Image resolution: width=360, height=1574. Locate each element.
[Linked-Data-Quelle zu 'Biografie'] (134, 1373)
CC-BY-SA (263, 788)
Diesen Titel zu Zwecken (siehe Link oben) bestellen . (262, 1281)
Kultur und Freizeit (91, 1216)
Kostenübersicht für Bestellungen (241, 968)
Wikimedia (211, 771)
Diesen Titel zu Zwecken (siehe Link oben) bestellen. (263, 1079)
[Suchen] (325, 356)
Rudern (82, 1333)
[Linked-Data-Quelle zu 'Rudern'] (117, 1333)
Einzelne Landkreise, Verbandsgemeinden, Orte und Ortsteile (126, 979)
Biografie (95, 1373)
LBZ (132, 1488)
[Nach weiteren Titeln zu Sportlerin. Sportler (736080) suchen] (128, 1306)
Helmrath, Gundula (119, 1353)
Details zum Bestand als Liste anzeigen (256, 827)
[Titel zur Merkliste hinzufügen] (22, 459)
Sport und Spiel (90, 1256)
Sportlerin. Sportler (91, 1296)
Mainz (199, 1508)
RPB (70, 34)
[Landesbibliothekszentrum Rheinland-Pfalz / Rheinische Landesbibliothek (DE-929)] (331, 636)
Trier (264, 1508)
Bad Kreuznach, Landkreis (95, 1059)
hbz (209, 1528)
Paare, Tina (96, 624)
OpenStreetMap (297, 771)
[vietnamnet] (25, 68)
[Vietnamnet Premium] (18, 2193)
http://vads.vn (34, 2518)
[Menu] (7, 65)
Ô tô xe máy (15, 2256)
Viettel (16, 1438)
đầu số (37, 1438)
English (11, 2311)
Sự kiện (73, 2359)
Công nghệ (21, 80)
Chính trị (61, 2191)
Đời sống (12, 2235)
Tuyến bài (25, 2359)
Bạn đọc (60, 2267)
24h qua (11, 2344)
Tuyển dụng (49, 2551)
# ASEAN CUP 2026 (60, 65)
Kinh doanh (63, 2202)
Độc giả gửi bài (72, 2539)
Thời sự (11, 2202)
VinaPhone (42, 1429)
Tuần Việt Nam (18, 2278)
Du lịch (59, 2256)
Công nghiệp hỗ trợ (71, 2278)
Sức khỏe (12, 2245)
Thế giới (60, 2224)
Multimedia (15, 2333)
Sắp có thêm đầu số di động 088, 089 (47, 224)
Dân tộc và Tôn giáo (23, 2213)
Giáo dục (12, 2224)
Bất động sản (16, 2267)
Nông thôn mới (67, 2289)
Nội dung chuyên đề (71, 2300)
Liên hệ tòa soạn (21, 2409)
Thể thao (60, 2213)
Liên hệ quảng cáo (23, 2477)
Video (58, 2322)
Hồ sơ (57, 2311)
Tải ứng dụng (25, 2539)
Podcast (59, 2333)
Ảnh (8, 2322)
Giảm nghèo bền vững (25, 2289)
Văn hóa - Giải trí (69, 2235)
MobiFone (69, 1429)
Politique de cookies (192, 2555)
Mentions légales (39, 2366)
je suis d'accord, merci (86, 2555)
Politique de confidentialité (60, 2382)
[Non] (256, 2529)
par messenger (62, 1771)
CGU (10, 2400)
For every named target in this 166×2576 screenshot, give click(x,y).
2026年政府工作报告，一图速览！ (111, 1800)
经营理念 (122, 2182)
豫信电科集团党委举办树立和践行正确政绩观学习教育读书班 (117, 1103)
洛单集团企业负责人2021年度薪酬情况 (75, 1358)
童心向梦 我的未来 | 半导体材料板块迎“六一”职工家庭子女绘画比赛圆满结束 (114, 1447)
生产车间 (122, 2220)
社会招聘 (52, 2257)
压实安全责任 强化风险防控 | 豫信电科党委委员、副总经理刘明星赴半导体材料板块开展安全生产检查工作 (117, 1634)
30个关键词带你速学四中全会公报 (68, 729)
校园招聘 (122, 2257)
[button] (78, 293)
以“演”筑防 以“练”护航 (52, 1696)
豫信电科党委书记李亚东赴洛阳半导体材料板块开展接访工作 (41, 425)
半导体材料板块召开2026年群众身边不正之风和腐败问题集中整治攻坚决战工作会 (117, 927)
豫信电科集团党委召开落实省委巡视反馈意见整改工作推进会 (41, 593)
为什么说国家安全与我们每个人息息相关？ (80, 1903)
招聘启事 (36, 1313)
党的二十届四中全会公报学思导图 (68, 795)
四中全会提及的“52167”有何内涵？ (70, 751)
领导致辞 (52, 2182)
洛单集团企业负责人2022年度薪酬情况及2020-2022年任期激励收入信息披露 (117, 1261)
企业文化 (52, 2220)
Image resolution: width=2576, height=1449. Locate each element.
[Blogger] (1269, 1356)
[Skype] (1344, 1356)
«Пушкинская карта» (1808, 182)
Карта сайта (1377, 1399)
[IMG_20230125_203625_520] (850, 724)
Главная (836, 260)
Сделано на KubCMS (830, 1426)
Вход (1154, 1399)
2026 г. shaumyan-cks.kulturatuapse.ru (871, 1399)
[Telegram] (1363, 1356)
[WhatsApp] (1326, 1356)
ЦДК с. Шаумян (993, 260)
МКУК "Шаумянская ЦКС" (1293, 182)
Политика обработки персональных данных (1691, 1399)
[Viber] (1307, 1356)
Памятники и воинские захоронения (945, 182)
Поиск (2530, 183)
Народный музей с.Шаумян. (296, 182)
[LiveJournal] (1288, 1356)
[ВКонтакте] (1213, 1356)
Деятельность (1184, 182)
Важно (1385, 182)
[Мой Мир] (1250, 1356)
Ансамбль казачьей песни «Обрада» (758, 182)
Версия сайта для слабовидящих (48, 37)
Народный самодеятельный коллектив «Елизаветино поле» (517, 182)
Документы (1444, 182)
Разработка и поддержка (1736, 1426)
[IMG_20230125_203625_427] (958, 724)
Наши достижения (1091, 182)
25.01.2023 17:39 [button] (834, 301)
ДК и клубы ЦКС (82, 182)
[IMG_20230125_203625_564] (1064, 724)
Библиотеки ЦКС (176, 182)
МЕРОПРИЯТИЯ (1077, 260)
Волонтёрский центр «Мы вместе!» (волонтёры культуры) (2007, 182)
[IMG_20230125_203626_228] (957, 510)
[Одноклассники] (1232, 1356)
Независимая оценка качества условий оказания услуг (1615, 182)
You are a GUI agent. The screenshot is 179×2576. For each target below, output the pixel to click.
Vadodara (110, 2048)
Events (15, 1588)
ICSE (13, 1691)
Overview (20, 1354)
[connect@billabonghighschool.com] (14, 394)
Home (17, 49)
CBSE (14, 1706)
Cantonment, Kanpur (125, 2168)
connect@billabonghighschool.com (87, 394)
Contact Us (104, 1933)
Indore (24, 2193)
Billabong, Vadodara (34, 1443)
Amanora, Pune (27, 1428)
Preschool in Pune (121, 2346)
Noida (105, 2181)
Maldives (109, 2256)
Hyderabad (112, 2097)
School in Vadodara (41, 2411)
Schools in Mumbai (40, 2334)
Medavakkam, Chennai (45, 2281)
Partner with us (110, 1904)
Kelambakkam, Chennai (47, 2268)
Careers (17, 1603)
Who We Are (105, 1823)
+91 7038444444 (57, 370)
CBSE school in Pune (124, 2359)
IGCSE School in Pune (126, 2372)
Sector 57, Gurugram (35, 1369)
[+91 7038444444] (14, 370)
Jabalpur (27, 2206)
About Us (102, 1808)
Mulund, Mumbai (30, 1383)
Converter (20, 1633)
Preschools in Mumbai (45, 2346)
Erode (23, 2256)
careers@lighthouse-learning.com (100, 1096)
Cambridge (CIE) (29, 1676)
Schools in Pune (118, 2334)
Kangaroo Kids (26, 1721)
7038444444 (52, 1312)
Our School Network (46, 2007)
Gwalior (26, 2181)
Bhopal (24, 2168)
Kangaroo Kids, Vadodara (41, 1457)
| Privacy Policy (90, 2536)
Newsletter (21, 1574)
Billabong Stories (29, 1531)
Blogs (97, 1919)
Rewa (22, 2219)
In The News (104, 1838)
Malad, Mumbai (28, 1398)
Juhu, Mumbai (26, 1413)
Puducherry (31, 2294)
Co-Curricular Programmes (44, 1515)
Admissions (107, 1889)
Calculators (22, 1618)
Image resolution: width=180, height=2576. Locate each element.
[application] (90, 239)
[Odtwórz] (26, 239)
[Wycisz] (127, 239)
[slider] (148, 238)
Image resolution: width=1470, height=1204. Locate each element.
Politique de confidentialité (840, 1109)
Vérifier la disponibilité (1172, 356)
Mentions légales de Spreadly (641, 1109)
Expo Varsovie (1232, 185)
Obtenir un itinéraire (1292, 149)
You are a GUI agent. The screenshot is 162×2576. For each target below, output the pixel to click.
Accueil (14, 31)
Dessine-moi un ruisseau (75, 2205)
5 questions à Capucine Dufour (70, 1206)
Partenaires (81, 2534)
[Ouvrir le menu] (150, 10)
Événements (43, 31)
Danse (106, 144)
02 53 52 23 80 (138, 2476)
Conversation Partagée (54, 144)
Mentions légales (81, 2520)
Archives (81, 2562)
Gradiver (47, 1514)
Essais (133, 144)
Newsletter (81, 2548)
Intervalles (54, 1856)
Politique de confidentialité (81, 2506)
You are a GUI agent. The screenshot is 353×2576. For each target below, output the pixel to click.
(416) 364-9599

TASK ITEM
Lines holding the string "Народный" in the records above must be counted; give the number alone.

RESPONSE TO THIS EXERCISE
2